Dataset items
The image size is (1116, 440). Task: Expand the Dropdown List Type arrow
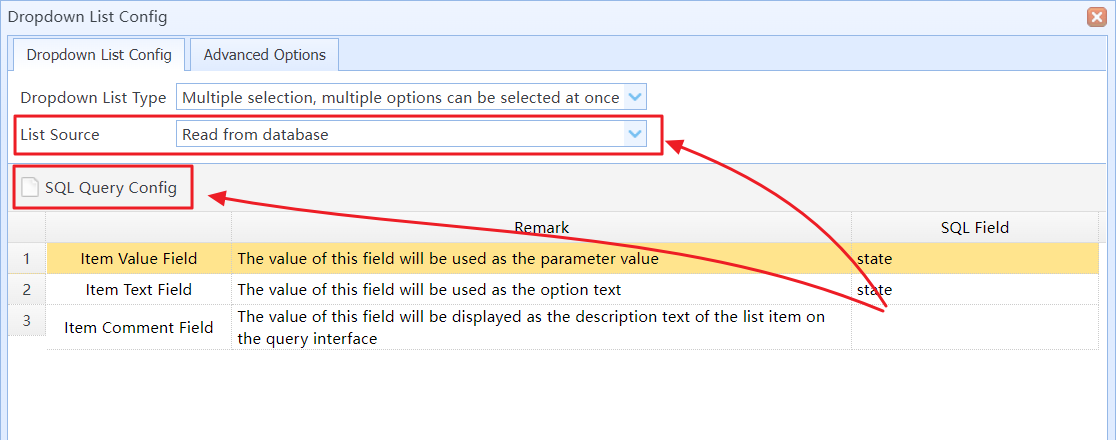coord(635,98)
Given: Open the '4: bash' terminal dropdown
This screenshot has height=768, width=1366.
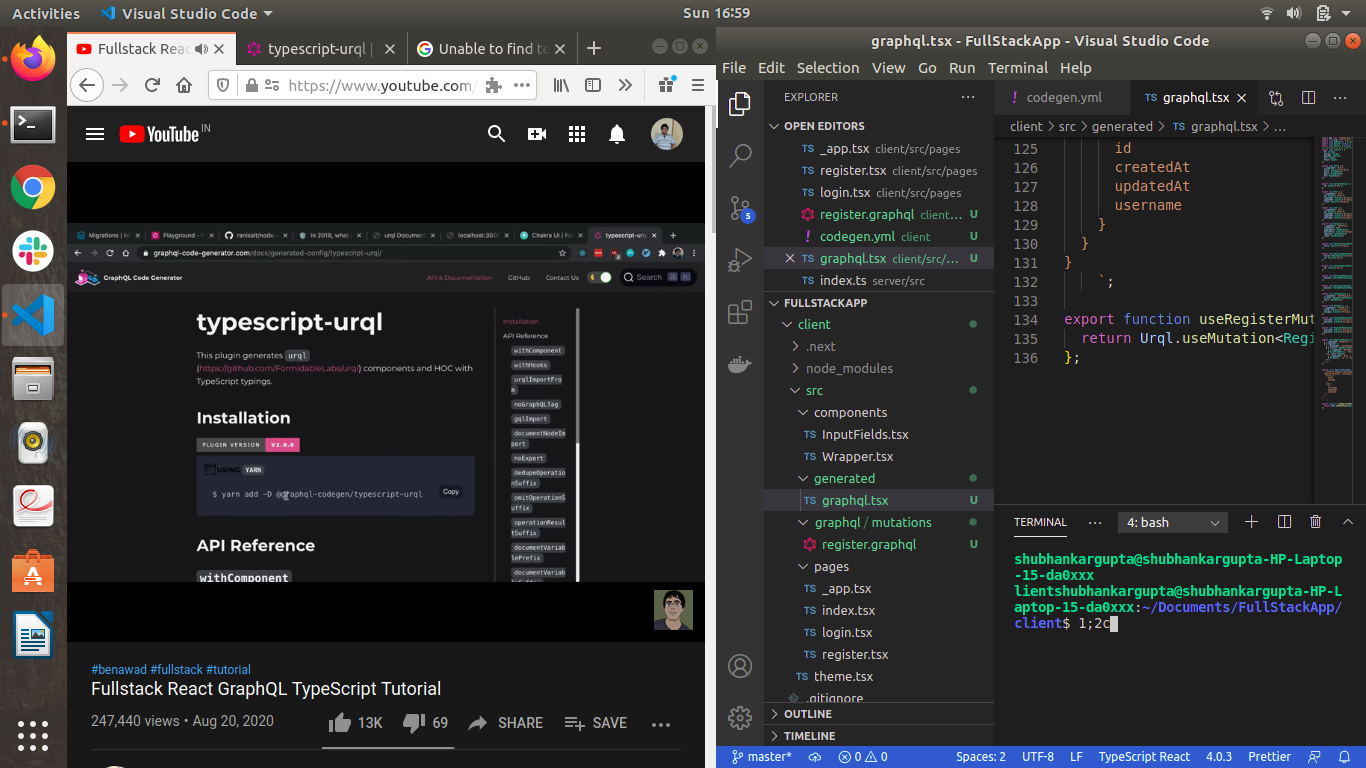Looking at the screenshot, I should [x=1172, y=522].
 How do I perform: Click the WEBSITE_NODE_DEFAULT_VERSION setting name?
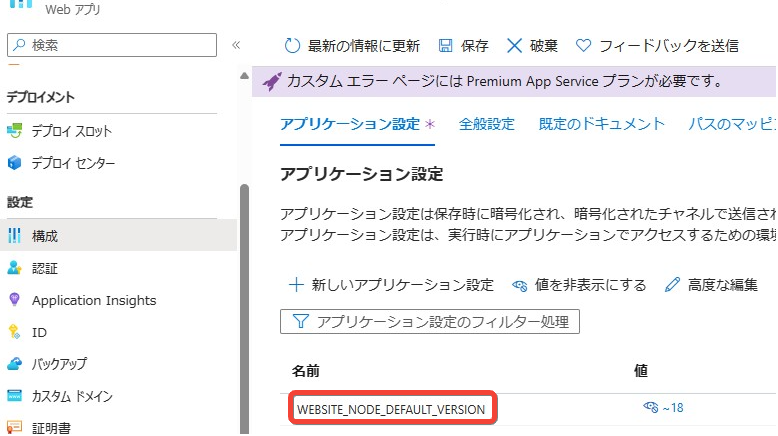[391, 409]
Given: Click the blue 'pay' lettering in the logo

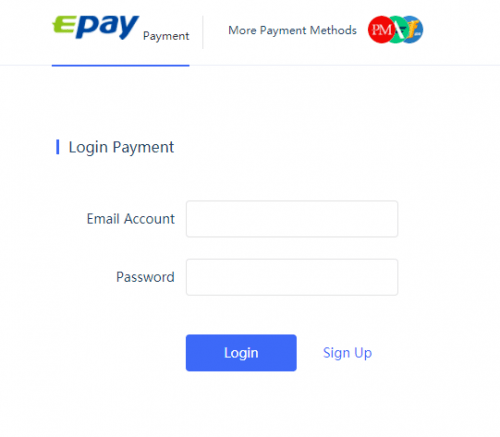Looking at the screenshot, I should [107, 27].
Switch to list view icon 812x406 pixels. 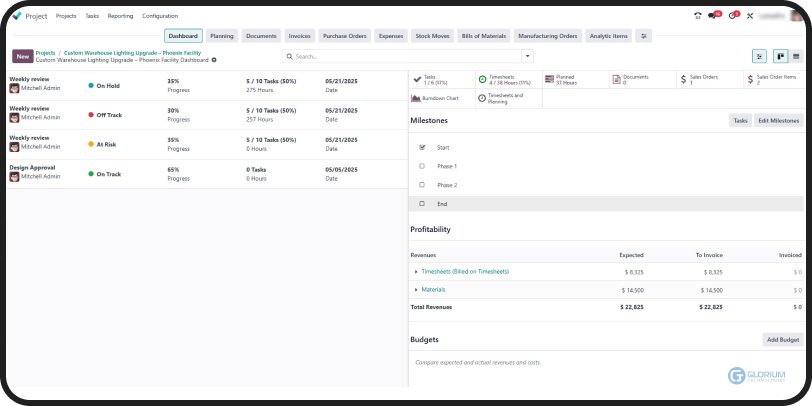point(796,56)
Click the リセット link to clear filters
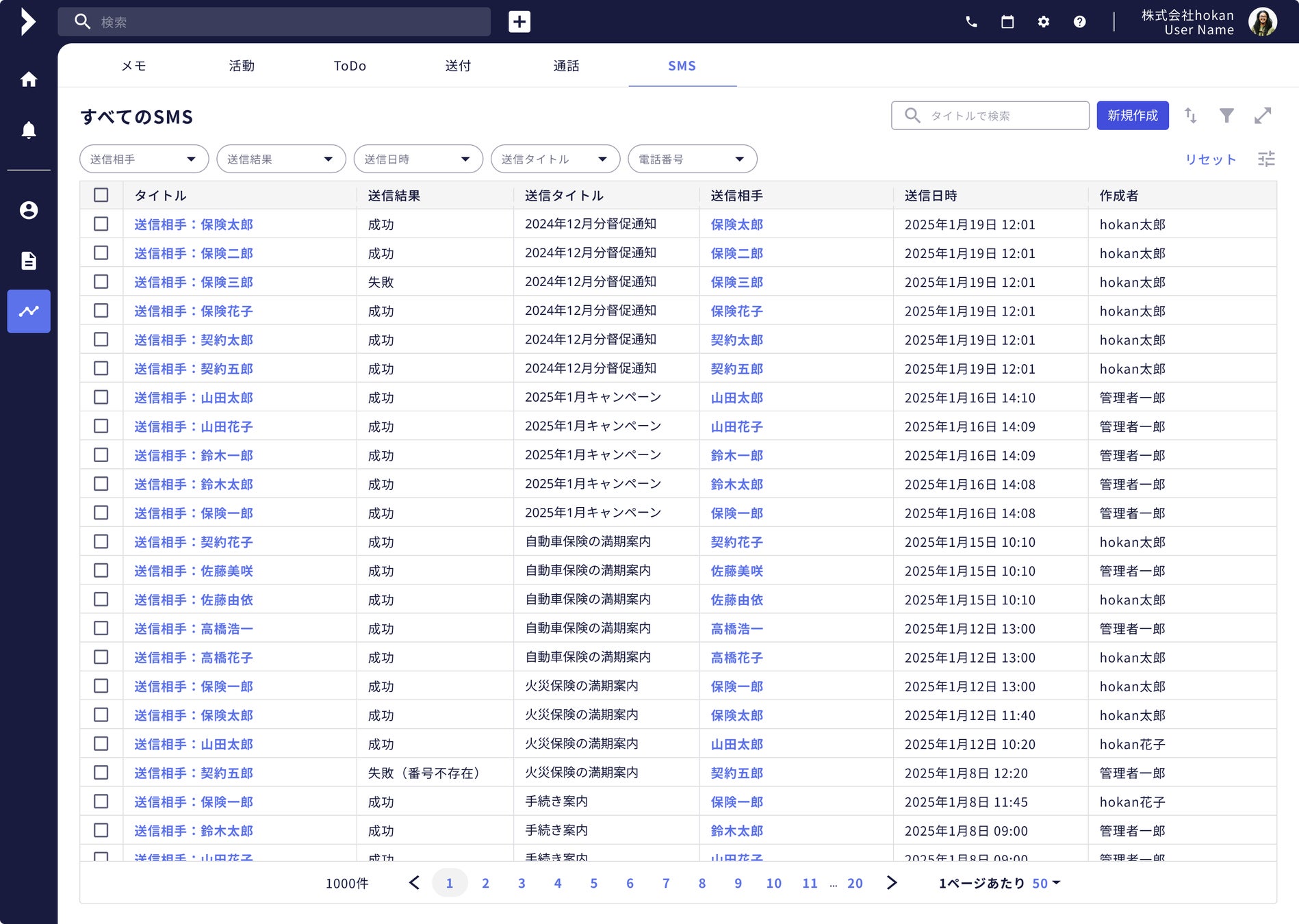Image resolution: width=1299 pixels, height=924 pixels. point(1210,159)
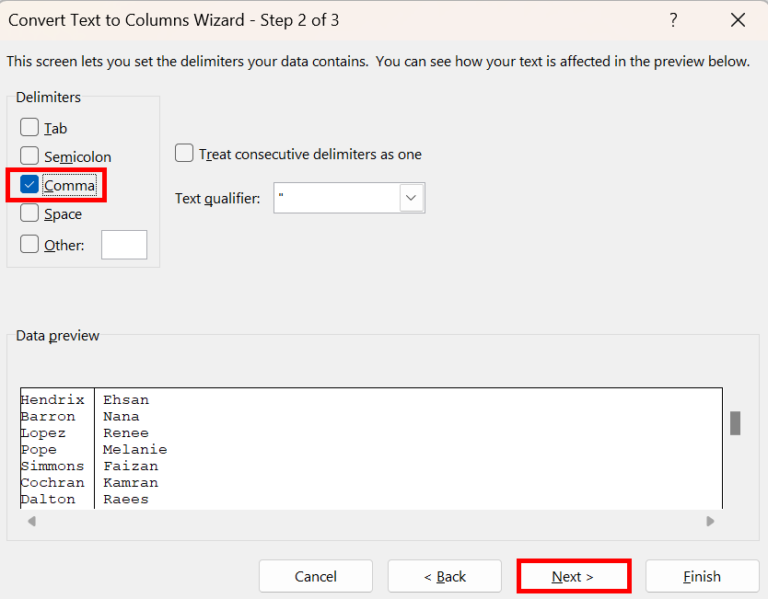
Task: Select the Hendrix column in Data preview
Action: [x=53, y=400]
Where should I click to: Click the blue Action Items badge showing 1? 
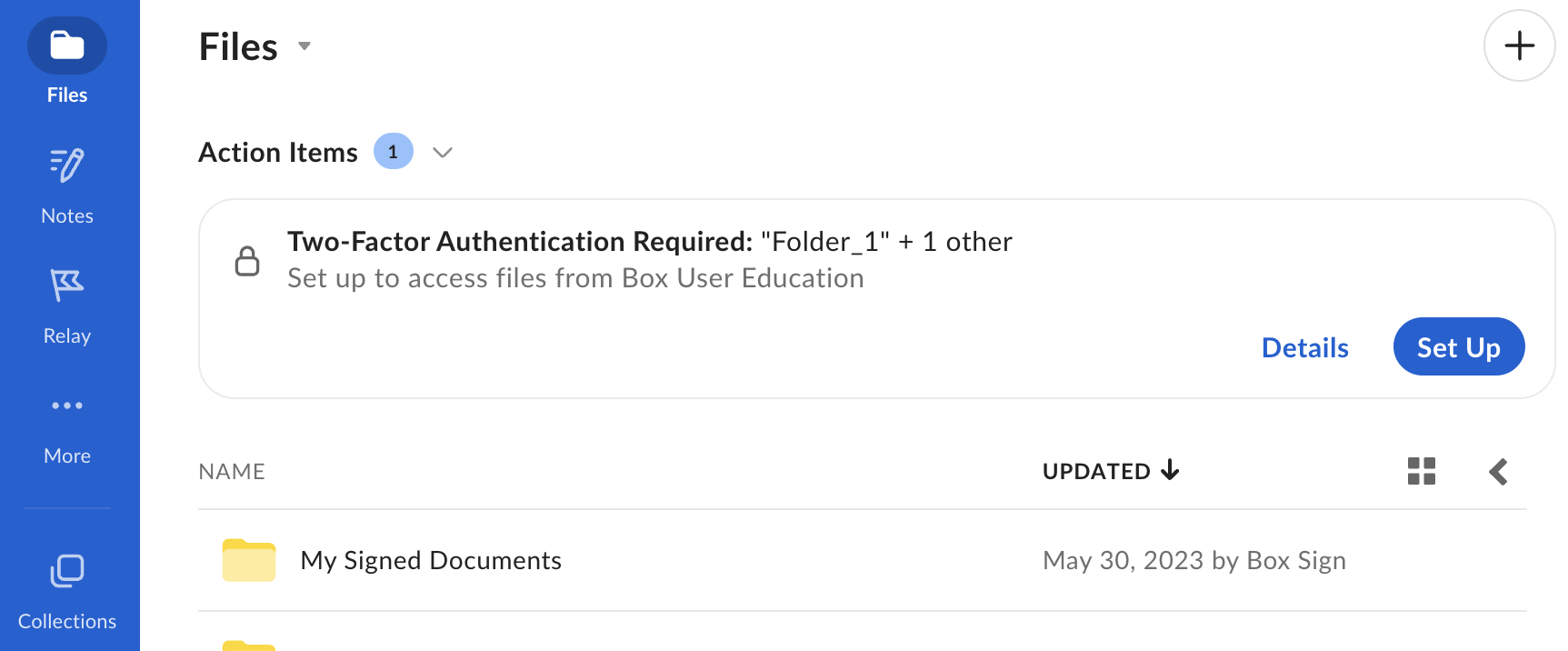pos(393,151)
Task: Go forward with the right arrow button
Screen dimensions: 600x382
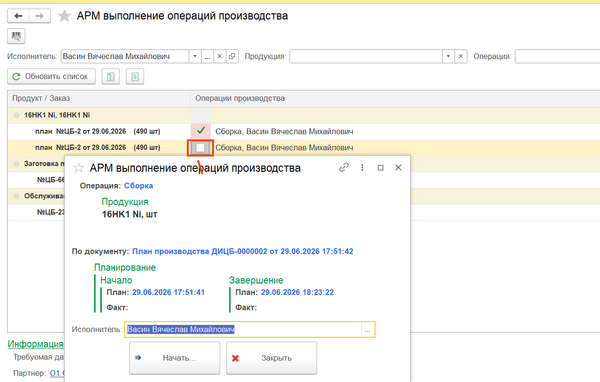Action: (40, 16)
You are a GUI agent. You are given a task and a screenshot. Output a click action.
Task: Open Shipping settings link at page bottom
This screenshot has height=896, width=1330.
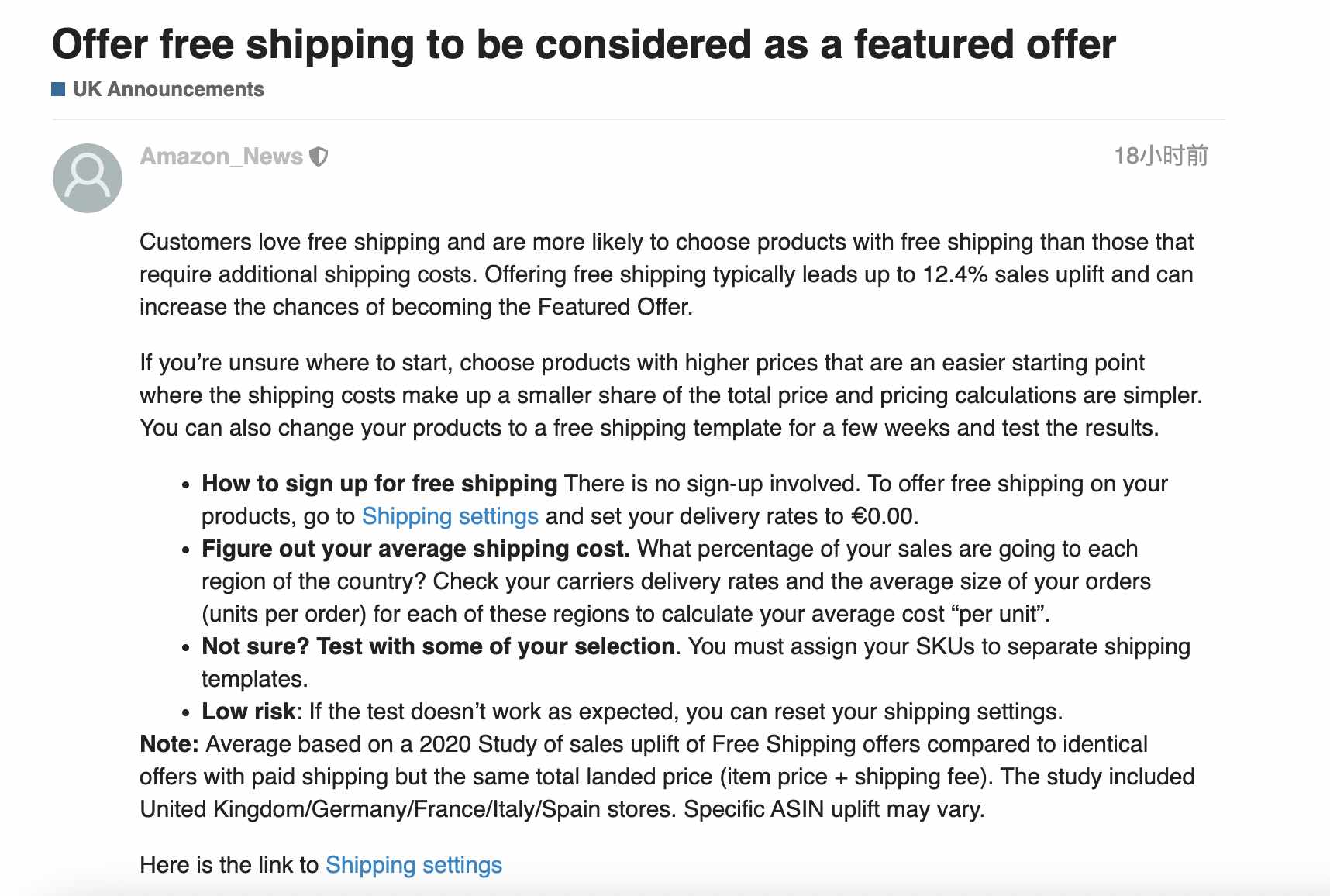(414, 865)
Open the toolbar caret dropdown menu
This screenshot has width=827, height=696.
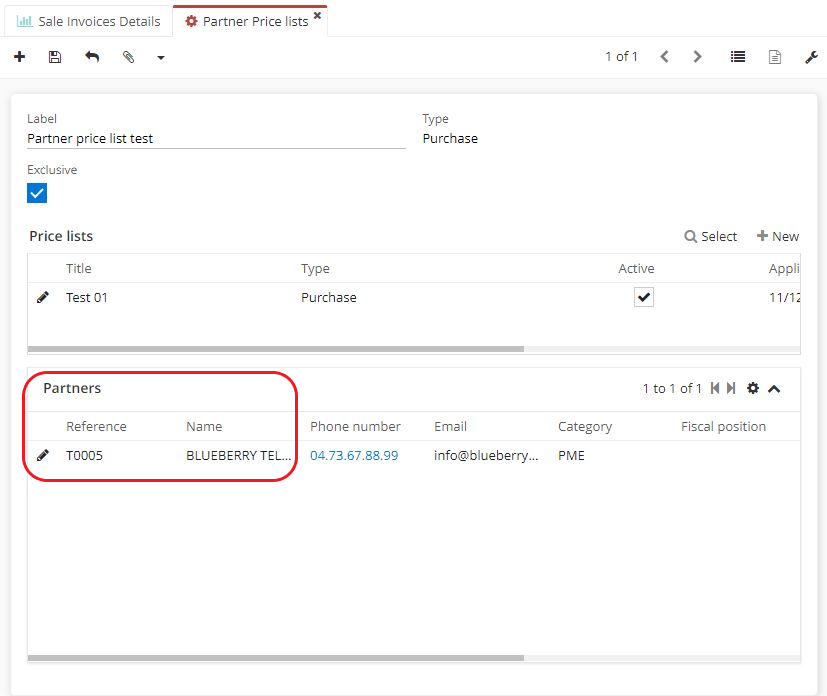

[Task requirements]: Gather every line of the entries above that contains the word "arrow", and copy each of those lines in full.

[Result of the exercise]:
The image size is (1116, 440). Task: Expand the Dropdown List Type arrow
Task: Go forward with the right arrow button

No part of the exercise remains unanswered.